The Games

The classic boards.

Six of the world's great abstract strategy games — where each came from, how it plays, and the ideas that lead to good moves.


Chess

Rooted in 6th-century India, as chaturanga

The most studied game in the world. Two armies of six piece types meet across a chequered board, each move a small argument about space, time, and force. Simple to learn, and deep enough to fill a lifetime.

Players
2 players
Board
8 × 8 — sixty-four squares
Goal
Checkmate the opposing king

Principles of play

  • Control the centre early
  • Develop your pieces before attacking
  • Keep your king safe
  • Every move should have a purpose

Go

Ancient China, played for over 2,500 years

From the simplest rule — place a stone, surround to capture — grows perhaps the deepest game ever devised. Go is a slow unfolding of balance and influence across the whole board.

Players
2 players
Board
19 × 19 lines — a grid of intersections
Goal
Surround and control the most territory

Principles of play

  • Play for influence, not just capture
  • Take the corners, then the sides
  • Stay connected; avoid weak groups
  • Know when to give a little to gain more

Checkers (Draughts)

Descended from ancient games; the modern form settled in Europe

Deceptively simple diagonal moves hide sharp tactics. Forced captures and the promotion of a piece to a king make checkers a game of traps set several moves ahead.

* _Problem_:
Reproduce, word for word, the passage of the text on classic strategy games that begins with the words "Descended from ancient" and ends with "several moves ahead.".

* _Material_:
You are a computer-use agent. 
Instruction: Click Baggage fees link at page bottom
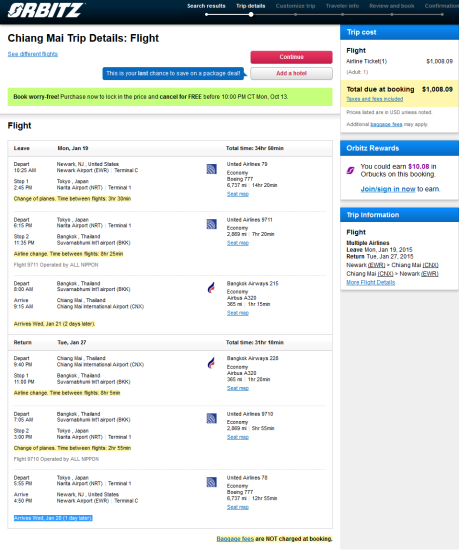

--

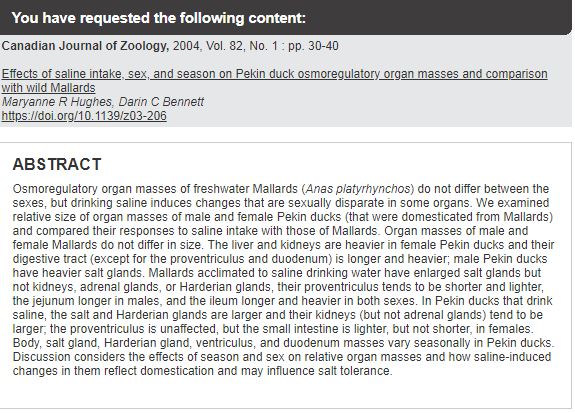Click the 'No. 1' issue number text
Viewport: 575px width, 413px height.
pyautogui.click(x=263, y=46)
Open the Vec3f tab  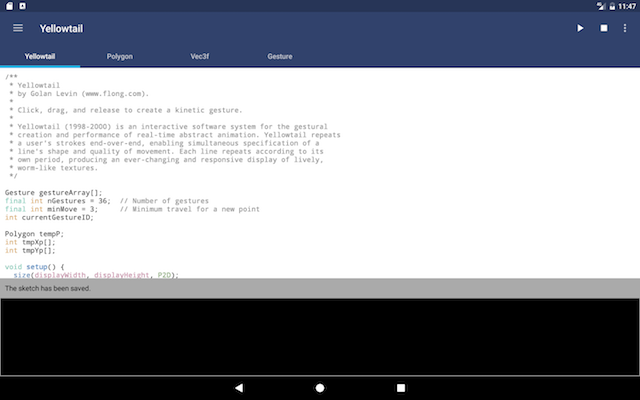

* _Exercise response_:
Descended from ancient games; the modern form settled in Europe

Deceptively simple diagonal moves hide sharp tactics. Forced captures and the promotion of a piece to a king make checkers a game of traps set several moves ahead.